(Work instructions): Copy the lines below word for word, from the line containing "Switch to the SLS" up to and including the line containing "pos(1557,287)".

Entries taken from a collection
···
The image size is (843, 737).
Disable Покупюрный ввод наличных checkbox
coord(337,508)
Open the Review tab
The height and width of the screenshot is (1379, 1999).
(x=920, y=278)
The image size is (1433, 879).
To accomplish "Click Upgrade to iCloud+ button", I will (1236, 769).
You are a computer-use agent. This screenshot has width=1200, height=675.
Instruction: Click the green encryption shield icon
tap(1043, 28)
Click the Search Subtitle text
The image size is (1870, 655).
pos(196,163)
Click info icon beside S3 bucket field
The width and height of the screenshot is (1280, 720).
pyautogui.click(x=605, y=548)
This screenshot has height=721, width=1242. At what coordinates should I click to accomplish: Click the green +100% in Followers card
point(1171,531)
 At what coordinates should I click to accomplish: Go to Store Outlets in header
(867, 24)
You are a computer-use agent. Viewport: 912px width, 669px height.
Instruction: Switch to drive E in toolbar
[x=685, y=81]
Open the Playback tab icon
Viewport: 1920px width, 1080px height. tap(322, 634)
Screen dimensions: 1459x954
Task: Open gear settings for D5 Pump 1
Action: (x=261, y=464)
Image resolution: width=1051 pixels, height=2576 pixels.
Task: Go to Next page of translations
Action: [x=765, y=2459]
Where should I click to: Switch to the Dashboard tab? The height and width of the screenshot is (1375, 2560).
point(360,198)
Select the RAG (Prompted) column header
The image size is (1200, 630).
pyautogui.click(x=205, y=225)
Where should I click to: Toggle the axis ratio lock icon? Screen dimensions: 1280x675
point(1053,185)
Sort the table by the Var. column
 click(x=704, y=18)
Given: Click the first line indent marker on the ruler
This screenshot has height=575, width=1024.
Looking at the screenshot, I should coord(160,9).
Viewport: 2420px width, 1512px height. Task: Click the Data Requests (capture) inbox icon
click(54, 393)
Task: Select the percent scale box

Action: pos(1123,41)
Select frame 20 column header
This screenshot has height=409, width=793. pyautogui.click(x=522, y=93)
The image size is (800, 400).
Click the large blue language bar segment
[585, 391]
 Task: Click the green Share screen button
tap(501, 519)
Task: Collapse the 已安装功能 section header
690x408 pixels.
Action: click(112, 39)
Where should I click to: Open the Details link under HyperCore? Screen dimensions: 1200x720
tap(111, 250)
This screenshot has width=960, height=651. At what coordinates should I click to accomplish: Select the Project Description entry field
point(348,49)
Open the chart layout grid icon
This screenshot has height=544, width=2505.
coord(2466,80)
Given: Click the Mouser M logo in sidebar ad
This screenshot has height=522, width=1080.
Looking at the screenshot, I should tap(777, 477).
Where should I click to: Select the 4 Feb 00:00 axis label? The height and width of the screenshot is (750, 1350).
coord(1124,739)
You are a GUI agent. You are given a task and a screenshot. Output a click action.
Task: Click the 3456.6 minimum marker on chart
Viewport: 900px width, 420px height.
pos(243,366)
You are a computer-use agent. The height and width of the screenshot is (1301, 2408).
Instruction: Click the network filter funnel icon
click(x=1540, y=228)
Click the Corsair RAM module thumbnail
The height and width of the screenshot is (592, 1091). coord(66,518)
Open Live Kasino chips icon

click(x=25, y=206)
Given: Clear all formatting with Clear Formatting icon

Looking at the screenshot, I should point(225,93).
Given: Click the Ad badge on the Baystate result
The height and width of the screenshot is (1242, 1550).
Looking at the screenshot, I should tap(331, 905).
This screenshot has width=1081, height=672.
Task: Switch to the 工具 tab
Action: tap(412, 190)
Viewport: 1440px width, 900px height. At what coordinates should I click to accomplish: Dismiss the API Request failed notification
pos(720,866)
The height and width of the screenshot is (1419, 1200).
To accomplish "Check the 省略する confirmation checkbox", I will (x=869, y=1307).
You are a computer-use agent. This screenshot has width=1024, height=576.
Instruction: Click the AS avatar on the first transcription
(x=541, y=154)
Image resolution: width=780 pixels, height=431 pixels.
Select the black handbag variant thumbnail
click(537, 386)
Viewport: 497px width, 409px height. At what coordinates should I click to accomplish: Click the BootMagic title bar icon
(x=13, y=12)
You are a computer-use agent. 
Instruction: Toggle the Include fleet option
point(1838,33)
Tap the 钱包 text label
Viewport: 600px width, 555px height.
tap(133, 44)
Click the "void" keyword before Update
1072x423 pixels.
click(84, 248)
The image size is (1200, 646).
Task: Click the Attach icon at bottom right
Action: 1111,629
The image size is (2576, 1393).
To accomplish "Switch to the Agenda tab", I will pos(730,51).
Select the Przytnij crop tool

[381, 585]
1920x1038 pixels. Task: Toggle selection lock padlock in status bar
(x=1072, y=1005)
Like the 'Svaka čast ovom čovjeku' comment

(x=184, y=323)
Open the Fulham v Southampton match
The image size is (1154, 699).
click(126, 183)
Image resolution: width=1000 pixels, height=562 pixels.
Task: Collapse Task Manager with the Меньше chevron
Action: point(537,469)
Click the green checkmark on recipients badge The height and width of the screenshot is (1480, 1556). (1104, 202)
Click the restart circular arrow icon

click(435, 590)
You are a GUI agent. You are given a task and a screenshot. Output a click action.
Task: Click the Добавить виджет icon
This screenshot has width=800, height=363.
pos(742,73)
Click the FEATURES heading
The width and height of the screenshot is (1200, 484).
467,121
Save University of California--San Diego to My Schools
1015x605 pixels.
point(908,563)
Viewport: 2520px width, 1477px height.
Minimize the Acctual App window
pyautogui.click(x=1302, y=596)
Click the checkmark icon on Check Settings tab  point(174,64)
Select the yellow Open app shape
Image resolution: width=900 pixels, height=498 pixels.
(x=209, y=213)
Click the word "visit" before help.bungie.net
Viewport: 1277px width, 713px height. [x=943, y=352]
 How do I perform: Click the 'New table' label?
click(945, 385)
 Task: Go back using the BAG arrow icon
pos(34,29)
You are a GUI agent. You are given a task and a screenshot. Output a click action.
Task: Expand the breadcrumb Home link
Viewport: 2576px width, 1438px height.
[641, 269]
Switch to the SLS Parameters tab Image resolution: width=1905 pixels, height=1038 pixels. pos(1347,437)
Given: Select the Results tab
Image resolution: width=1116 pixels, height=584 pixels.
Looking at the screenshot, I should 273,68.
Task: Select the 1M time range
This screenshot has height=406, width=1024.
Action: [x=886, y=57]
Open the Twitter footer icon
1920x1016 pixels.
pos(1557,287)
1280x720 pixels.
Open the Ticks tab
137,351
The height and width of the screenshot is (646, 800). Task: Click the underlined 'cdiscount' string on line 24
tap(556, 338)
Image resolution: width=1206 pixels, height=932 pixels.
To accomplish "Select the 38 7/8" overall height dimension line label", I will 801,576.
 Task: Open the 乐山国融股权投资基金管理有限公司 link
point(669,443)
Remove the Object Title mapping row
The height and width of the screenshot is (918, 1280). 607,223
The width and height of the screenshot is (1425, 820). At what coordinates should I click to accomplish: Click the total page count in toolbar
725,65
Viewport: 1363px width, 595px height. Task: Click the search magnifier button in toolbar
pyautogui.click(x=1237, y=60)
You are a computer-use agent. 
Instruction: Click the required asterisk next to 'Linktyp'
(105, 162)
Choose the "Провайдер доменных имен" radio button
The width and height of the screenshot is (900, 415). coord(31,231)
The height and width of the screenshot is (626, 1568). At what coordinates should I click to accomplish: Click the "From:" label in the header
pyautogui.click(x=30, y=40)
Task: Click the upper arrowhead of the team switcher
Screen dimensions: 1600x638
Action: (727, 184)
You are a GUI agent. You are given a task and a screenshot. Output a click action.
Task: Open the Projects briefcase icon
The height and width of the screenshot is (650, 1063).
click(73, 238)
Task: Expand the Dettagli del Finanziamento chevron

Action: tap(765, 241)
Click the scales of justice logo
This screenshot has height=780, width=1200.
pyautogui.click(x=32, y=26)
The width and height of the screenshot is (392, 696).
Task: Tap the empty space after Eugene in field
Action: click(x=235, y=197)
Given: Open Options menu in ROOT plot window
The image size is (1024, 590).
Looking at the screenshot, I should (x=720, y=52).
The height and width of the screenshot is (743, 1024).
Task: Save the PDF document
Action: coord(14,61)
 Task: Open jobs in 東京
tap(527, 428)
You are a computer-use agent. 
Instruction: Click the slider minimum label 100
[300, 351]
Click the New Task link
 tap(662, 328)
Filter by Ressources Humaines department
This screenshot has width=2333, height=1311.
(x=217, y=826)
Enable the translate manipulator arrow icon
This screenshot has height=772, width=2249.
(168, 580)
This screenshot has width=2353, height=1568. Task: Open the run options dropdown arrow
···
(Full solution):
Switch to the SLS Parameters tab Image resolution: width=1905 pixels, height=1038 pixels. pos(1347,437)
Given: Select the Results tab
Image resolution: width=1116 pixels, height=584 pixels.
Looking at the screenshot, I should 273,68.
Task: Select the 1M time range
This screenshot has height=406, width=1024.
Action: [x=886, y=57]
Open the Twitter footer icon
1920x1016 pixels.
pos(1557,287)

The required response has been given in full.